[Input]:

——————

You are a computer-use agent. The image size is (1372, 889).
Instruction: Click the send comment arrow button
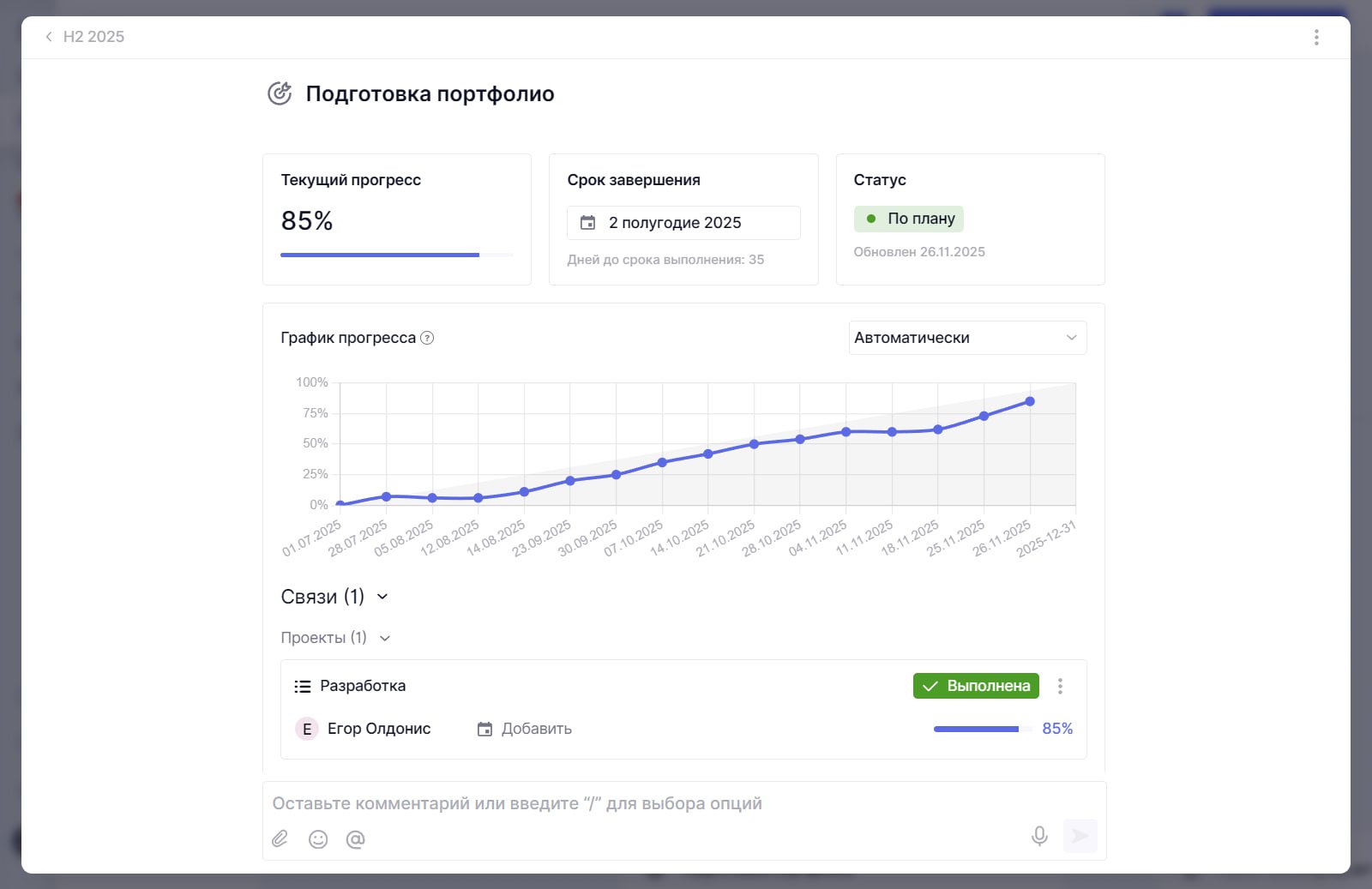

——————

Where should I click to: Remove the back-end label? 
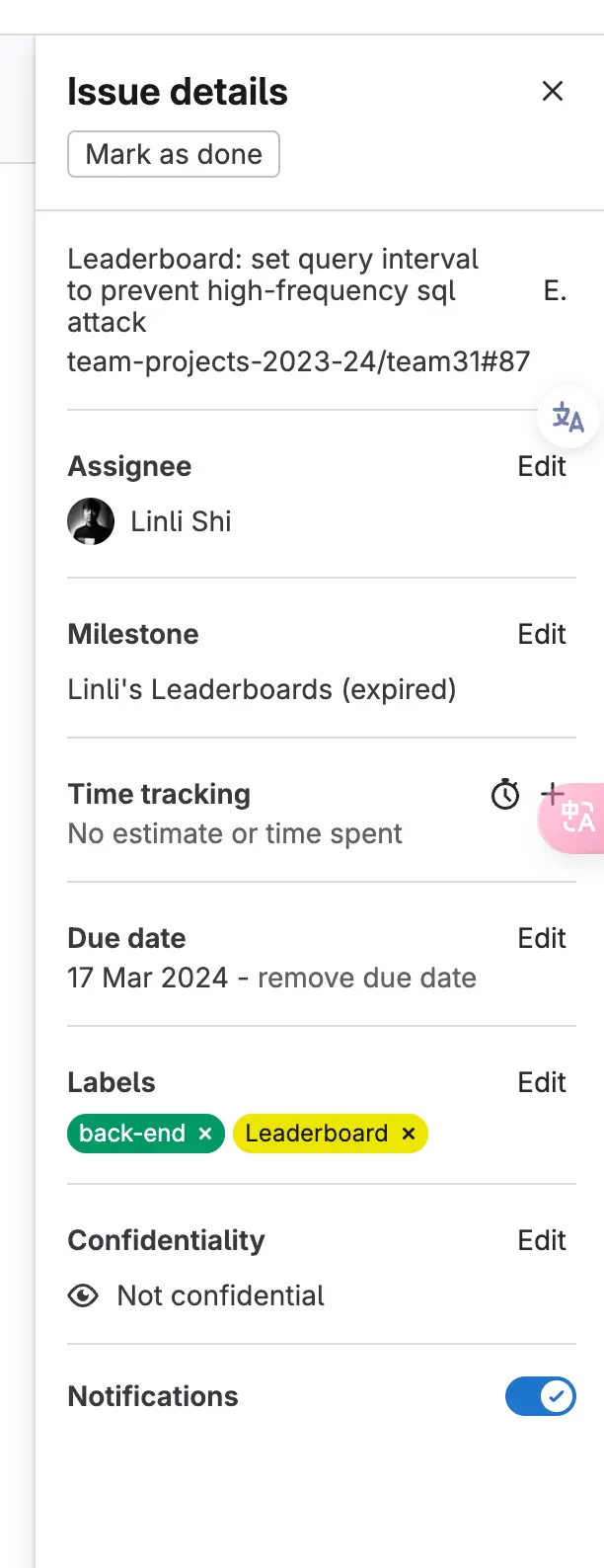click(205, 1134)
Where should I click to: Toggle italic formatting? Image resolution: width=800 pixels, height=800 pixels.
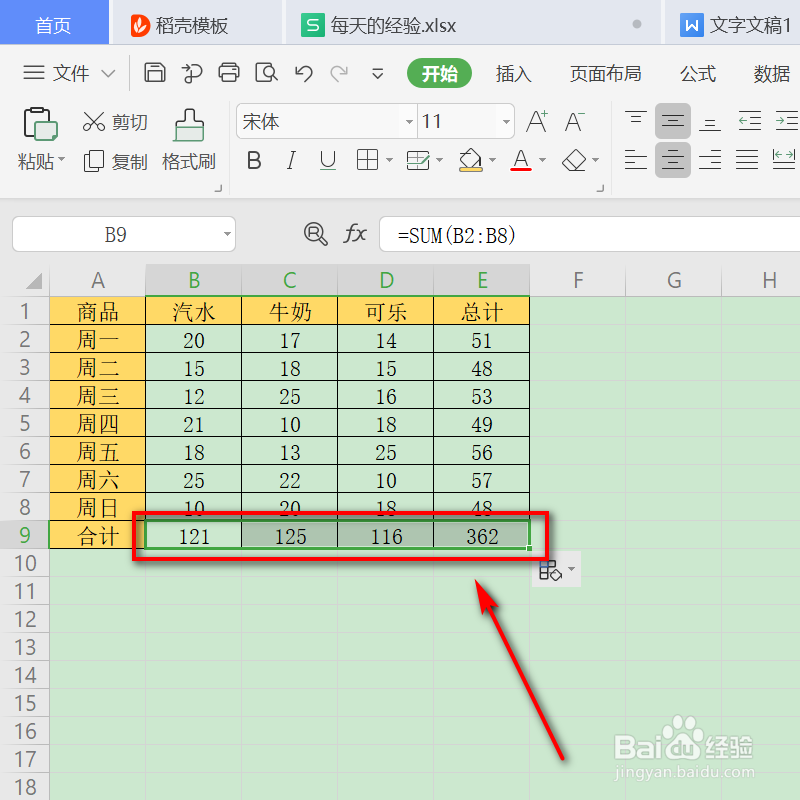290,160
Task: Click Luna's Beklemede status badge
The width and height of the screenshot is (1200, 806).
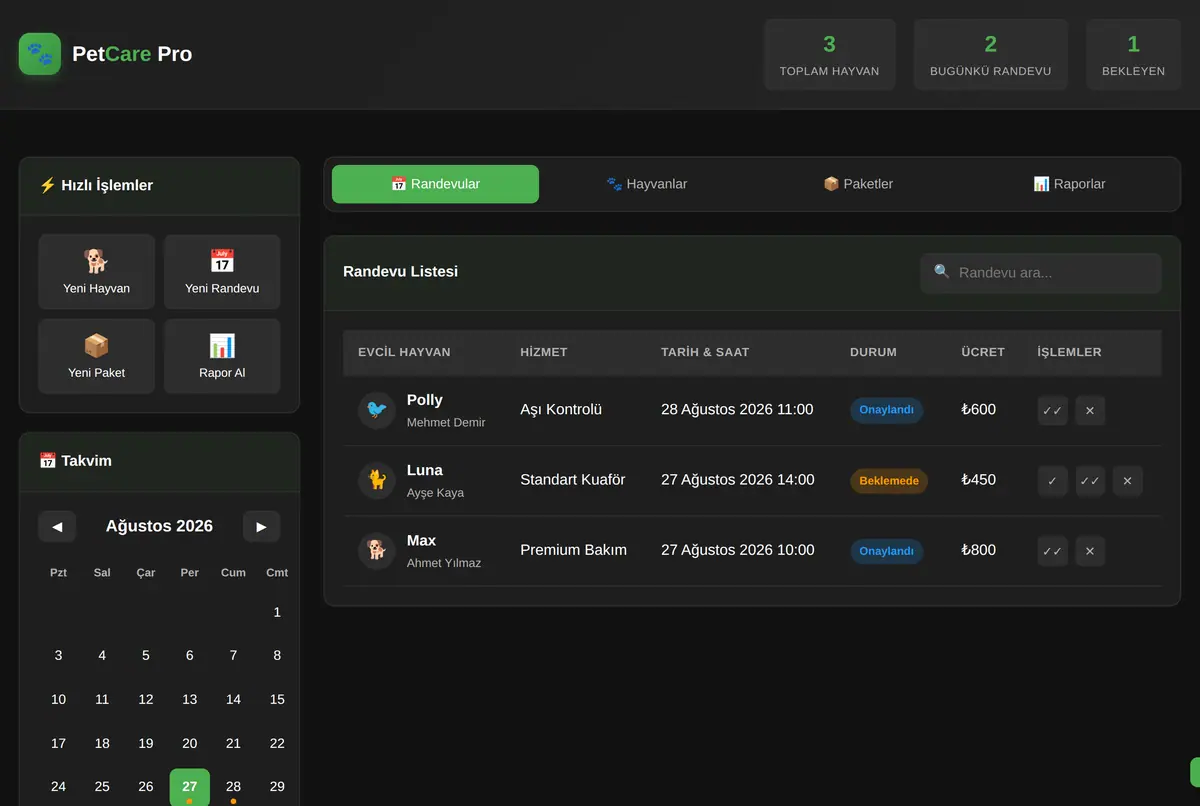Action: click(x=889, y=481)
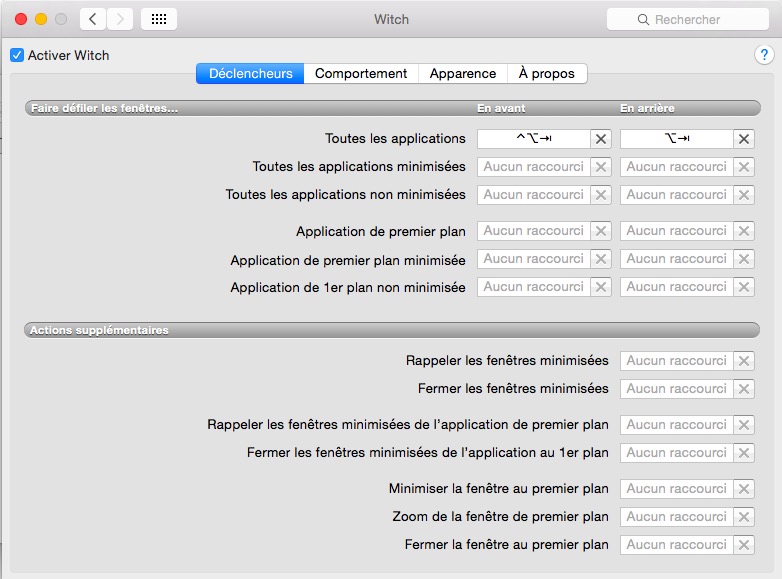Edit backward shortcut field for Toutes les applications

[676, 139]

——————

[Work to complete]:
Turn the stretch of material from the line containing "You are a computer-use" through the line containing "Instruction: Click the" into a numbered list, leaving out any blank lines.

[Written reply]:
1. You are a computer-use agent. The image size is (1372, 889).
2. Instruction: Click the send comment arrow button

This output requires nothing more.